(Text and item location records)

==========

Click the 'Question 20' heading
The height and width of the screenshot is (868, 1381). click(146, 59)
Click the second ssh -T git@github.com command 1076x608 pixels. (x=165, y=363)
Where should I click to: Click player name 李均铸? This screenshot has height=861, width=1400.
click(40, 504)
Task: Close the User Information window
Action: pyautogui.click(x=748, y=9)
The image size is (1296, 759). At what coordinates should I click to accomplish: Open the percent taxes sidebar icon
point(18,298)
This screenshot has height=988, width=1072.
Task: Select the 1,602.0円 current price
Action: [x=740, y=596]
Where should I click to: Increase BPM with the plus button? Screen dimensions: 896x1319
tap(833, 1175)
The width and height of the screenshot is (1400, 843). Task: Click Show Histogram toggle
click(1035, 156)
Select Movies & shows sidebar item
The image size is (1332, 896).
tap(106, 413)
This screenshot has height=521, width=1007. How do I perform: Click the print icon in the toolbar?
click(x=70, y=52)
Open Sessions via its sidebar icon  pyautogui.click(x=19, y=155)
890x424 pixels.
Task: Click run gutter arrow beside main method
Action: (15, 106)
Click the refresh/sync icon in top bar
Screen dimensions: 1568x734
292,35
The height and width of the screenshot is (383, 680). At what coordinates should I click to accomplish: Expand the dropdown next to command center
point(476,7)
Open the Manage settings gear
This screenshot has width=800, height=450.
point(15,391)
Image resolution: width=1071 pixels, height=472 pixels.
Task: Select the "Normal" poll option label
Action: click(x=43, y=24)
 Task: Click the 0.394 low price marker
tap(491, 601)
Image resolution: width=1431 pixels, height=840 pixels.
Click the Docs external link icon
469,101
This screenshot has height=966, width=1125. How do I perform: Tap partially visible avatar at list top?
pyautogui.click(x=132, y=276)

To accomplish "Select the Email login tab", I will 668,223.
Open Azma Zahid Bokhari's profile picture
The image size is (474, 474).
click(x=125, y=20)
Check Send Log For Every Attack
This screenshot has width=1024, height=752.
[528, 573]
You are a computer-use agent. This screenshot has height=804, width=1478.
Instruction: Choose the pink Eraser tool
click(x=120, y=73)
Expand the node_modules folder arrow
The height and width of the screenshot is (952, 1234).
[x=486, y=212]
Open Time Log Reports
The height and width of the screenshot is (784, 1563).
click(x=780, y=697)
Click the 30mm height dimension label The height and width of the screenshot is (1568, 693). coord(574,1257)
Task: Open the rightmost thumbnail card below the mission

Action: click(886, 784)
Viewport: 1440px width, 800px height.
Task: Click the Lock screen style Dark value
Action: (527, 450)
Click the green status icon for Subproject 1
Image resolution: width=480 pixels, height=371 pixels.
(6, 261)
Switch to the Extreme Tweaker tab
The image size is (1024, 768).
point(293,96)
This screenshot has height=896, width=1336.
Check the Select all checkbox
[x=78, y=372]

==========

### Exercise aim
Update the records above by replacing "sidebar" with "side panel" wherever it occurs, leaving everything else unchanged.

### Final result
Click the 'Question 20' heading
The height and width of the screenshot is (868, 1381). click(146, 59)
Click the second ssh -T git@github.com command 1076x608 pixels. (x=165, y=363)
Where should I click to: Click player name 李均铸? This screenshot has height=861, width=1400.
click(40, 504)
Task: Close the User Information window
Action: pyautogui.click(x=748, y=9)
The image size is (1296, 759). At what coordinates should I click to accomplish: Open the percent taxes side panel icon
point(18,298)
This screenshot has height=988, width=1072.
Task: Select the 1,602.0円 current price
Action: [x=740, y=596]
Where should I click to: Increase BPM with the plus button? Screen dimensions: 896x1319
tap(833, 1175)
The width and height of the screenshot is (1400, 843). Task: Click Show Histogram toggle
click(1035, 156)
Select Movies & shows side panel item
The image size is (1332, 896).
tap(106, 413)
This screenshot has height=521, width=1007. How do I perform: Click the print icon in the toolbar?
click(x=70, y=52)
Open Sessions via its side panel icon  pyautogui.click(x=19, y=155)
890x424 pixels.
Task: Click run gutter arrow beside main method
Action: (15, 106)
Click the refresh/sync icon in top bar
Screen dimensions: 1568x734
292,35
The height and width of the screenshot is (383, 680). At what coordinates should I click to accomplish: Expand the dropdown next to command center
point(476,7)
Open the Manage settings gear
This screenshot has width=800, height=450.
point(15,391)
Image resolution: width=1071 pixels, height=472 pixels.
Task: Select the "Normal" poll option label
Action: click(x=43, y=24)
 Task: Click the 0.394 low price marker
tap(491, 601)
Image resolution: width=1431 pixels, height=840 pixels.
Click the Docs external link icon
469,101
This screenshot has height=966, width=1125. How do I perform: Tap partially visible avatar at list top?
pyautogui.click(x=132, y=276)

To accomplish "Select the Email login tab", I will 668,223.
Open Azma Zahid Bokhari's profile picture
The image size is (474, 474).
click(x=125, y=20)
Check Send Log For Every Attack
This screenshot has width=1024, height=752.
[528, 573]
You are a computer-use agent. This screenshot has height=804, width=1478.
Instruction: Choose the pink Eraser tool
click(x=120, y=73)
Expand the node_modules folder arrow
The height and width of the screenshot is (952, 1234).
[x=486, y=212]
Open Time Log Reports
The height and width of the screenshot is (784, 1563).
click(x=780, y=697)
Click the 30mm height dimension label The height and width of the screenshot is (1568, 693). coord(574,1257)
Task: Open the rightmost thumbnail card below the mission

Action: click(886, 784)
Viewport: 1440px width, 800px height.
Task: Click the Lock screen style Dark value
Action: (527, 450)
Click the green status icon for Subproject 1
Image resolution: width=480 pixels, height=371 pixels.
(6, 261)
Switch to the Extreme Tweaker tab
The image size is (1024, 768).
point(293,96)
This screenshot has height=896, width=1336.
Check the Select all checkbox
[x=78, y=372]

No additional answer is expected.